B. Upon receiving a rejected appeal from Gallagher Student Health, the student has the option of resubmitting their appeal to Student Health Services for resolution by the Student Health Insurance Committee (SHIRC) within 3 business days of the Gallagher Student Health decision. You may submit the Waiver Appeal Form to Health.Insurance@wheaton.edu. The decision to approve or deny the appeal will be based on the following conditions:
- An extenuating circumstance beyond the student’s control made it impossible for the student to comply with the enrollment deadline.
- An undue hardship (beyond simple inconvenience or cost) would result from a strict application or interpretation of comparable coverage.
- Appeals for a missed deadline will generally not be granted as a significant grace period is already in place by allowing a lengthy open enrollment. Students are sent an email and a post card at minimum as a reminder of the deadline.
- Appeals are accepted only for fees assessed in a current semester. Appeals cannot be filed for fees from previous semesters.
- Appeals must be submitted within two weeks of notification of a denied waiver.
- Appeals that are accepted may be subject to a $50.00 late fee for processing.
- All appeals and support documents must be submitted in writing.
Student Health Services (SHS) will provide to the appeals committee:
- The original waiver submitted if applicable.

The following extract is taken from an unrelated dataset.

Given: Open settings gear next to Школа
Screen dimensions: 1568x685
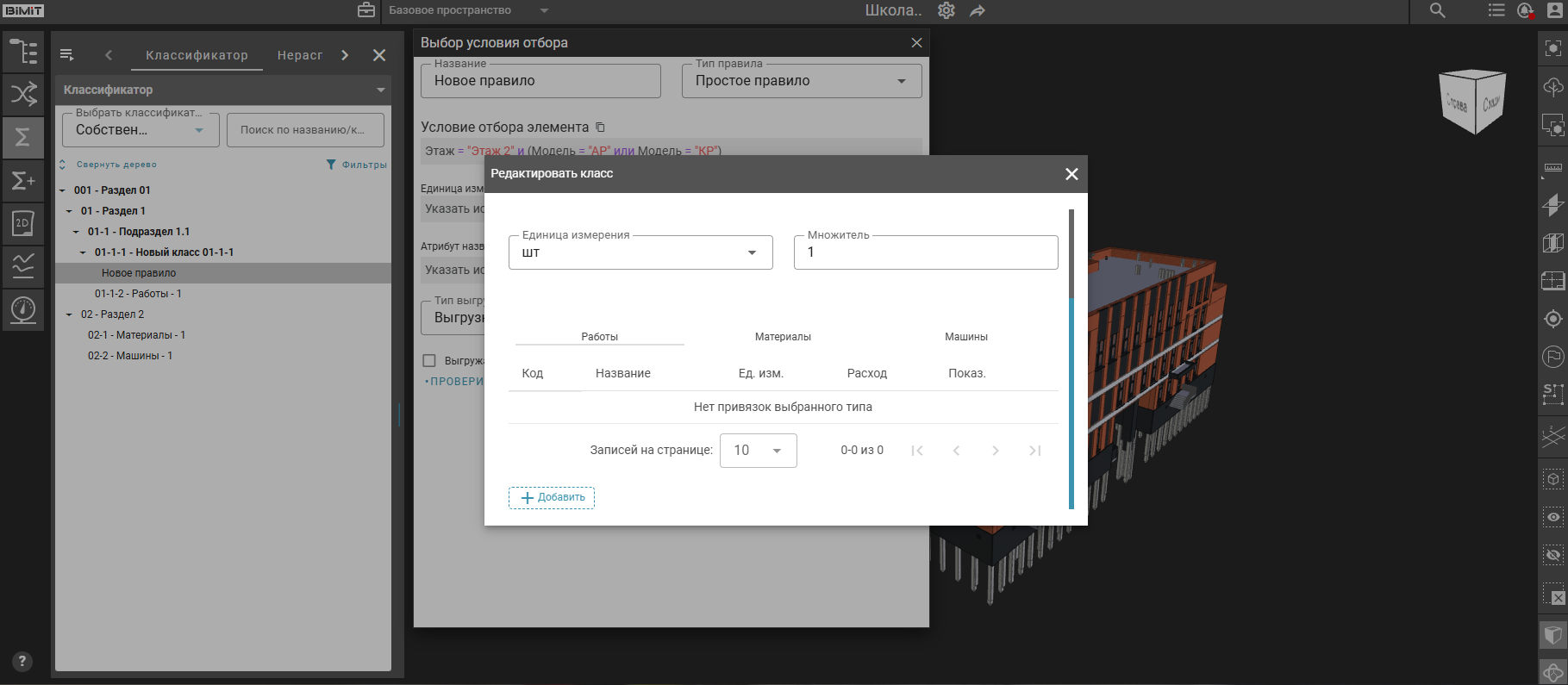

- The reason for the denial of the original waiver
- The Petition to Appeal SHIP fee as submitted by the student. Letter of Verification identifying your insurance carrier, active coverage dates and any supporting documentation. The student must request a completed Letter of Verification must from his or her insurance representative and turn it in to SHS.

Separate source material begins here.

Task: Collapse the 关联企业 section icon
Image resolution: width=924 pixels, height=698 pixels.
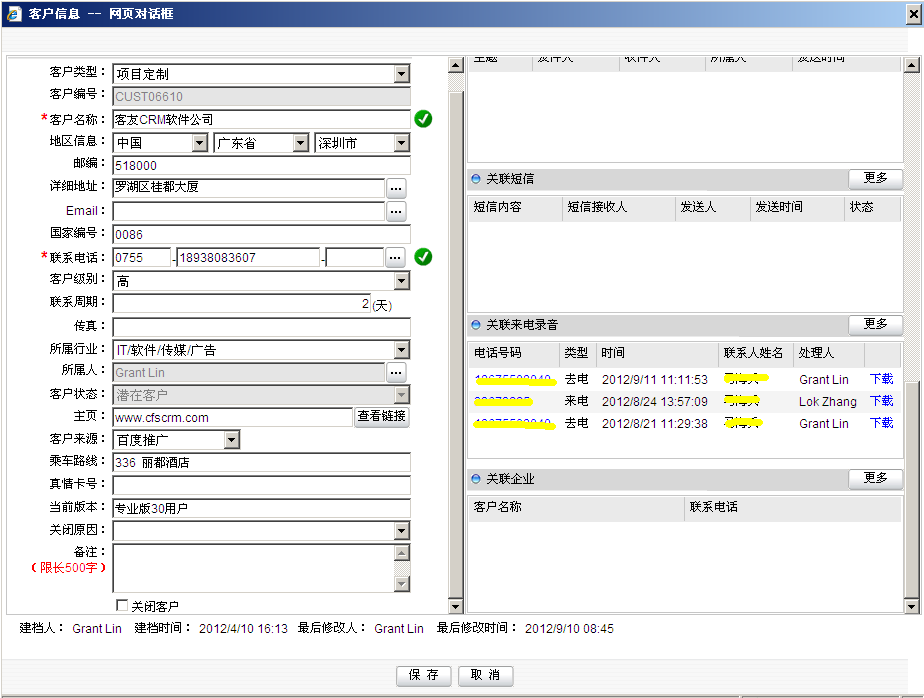Action: point(476,480)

- Any history of waiver submissions by the student.
- Data as to whether claims have been filed on the plan by the student
- Record of any prior communications with the student from SHS and Gallagher Student Health and Special Risk.

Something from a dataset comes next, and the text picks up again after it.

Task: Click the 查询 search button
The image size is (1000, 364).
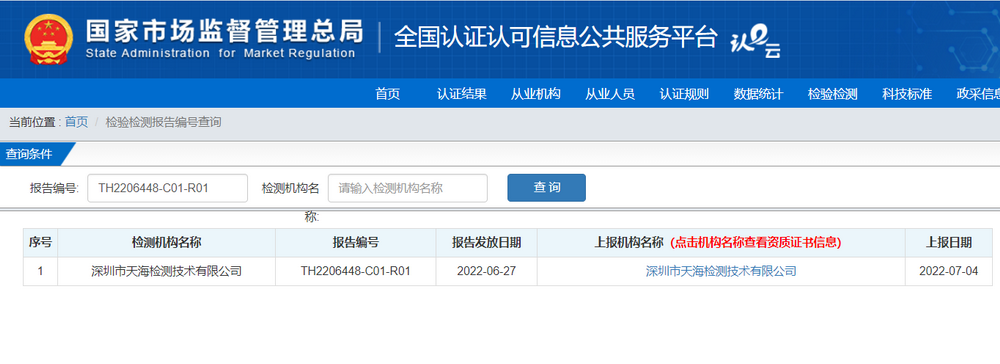Action: 547,187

If the appeals committee approves an appeal, the student will be notified. The student will be required to communicate with Gallagher Student Health and Special Risk to update their information with this company. Student Health Services will communicate the acceptance of the appeal to Gallagher Student Health and Special Risk and request for a refund from the contracted claims administrator.
Appeal decisions are final and with no further review.